As we enter the years of perimenopause and menopause, we’re not only older; we’re wiser, too. We must value ourselves and realize that we’ve got a lot to contribute to the communities we live in!
This stage signifies a new chapter in a woman’s life. Don’t write yourself off! Instead, many women simply decide to rewrite their entire book. For example: More than 60 percent of divorces are initiated by women in their 40s, 50s or 60s — the menopause years — according to a survey conducted by AARP Magazine.
We’re all too familiar with the physical changes that accompany the change of life — weight gain, mood swings, hot flashes, etc. That’s why many of us menopausal women seek to find balance, often focusing on the spiritual as well as the physical. Our priorities often shift as we take this opportunity for self-reflection and inner focus. We may find a renewed sense of purpose.
Two Key Attributes of Living with Purpose
Contemplation and activation are two core practices for living with purpose, according to an article by expert Richard Leider for the Center for Spirituality and Healing at the University of Minnesota. Contemplation means seeking answers about who you are, how you should live, and where you belong. Activation is living your truth.
How can you achieve these goals? Start with these exercises:
- Reflect. Review the day’s events each evening for 5-10 minutes. Which experiences were life-giving? Which were life-draining?
- Meditate. A study by researchers at the UC Davis Center for Mind and Brain found that meditation increases one’s sense of life purpose.
- Keep a journal. This can help you reflect and express yourself honestly. Allow yourself to write freely.
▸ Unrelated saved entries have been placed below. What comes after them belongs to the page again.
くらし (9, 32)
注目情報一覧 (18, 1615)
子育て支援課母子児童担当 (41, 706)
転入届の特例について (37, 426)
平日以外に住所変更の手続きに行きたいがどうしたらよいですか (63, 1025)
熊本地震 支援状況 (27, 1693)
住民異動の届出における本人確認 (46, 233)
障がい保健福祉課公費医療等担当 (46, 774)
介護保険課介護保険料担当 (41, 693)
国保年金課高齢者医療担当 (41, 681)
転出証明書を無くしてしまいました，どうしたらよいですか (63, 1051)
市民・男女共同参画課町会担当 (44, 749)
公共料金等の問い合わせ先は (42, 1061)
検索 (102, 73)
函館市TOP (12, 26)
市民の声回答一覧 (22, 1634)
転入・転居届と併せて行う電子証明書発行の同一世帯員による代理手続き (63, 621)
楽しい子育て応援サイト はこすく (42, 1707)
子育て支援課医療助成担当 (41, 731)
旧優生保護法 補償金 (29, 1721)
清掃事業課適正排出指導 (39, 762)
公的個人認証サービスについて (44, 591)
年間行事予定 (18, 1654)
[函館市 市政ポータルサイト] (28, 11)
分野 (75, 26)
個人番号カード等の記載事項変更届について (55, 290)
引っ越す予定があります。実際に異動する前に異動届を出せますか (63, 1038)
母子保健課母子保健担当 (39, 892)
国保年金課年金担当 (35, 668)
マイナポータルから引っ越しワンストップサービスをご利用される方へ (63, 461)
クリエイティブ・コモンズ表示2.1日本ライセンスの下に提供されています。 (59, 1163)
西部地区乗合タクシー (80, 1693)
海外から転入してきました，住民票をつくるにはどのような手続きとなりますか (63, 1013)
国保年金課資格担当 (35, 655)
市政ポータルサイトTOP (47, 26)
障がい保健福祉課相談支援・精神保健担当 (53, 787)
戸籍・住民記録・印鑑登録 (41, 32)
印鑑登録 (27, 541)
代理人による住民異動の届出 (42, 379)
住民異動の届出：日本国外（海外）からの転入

- Write your life story. Reflect upon where you have been, the events that have shaped who you are today, and the future you imagine for yourself. What obstacles do you foresee? How will you overcome them?
What’s Your Purpose?
If you don’t have a clue, ask yourself the questions below and following the steps to help uncover your purpose, according to a Psychologytoday.com article by Dr. Brad Klontz.
- What do you value most? Family? Friendship? Faith? Excellence? Generosity? Peace? Balance? Something else?
- How do you want others to describe you? What you would want to be written in your obituary? What legacy do you want to leave?
- What is your special purpose? Jot it down on a business card. You can tweak it later.
- Begin and end each day by reciting your purpose. Carry that business card in your wallet or purse. Read it every now and then to remain focused.
Mindfulness Benefits Your Mind
While we’re told that word puzzles, dancing and other exercise can help our aging brains, the same can be said for living with purpose. Research from the Rush Alzheimer’s Disease Center in Chicago revealed that individuals with high purpose scores were 2.4 times more likely to remain free of Alzheimer’s than those with low scores; they were also less likely to develop mild cognitive impairment, often a precursor. In a study of 246 people who died at the center, autopsies found that many of those with high purpose scores also showed the distinctive markers of Alzheimer’s.
Living a purposeful life also appears to protect people from developing disabilities. Purposeful people also had a lower mortality rate than those with low purpose.
A purposeful life also can lead to a longer life. Another study, by Dr. Patrick Hill, Department of Psychology at Carleton University in Ottawa, Canada, found that purpose in life promotes longevity. Both the Rush and the Carleton teams controlled for numerous other factors correlated with well-being — social relationships, chronic medical conditions and disability, work status — and found that purpose in life alone appears to improve and extend lives.
I’m keeping my promise to myself to living life more fully, with greater meaning. I challenge you to do the same. How can you give your life more meaning, make your life more purposeful? Are you up for the challenge?
Suffering in silence is OUT! Reaching out is IN!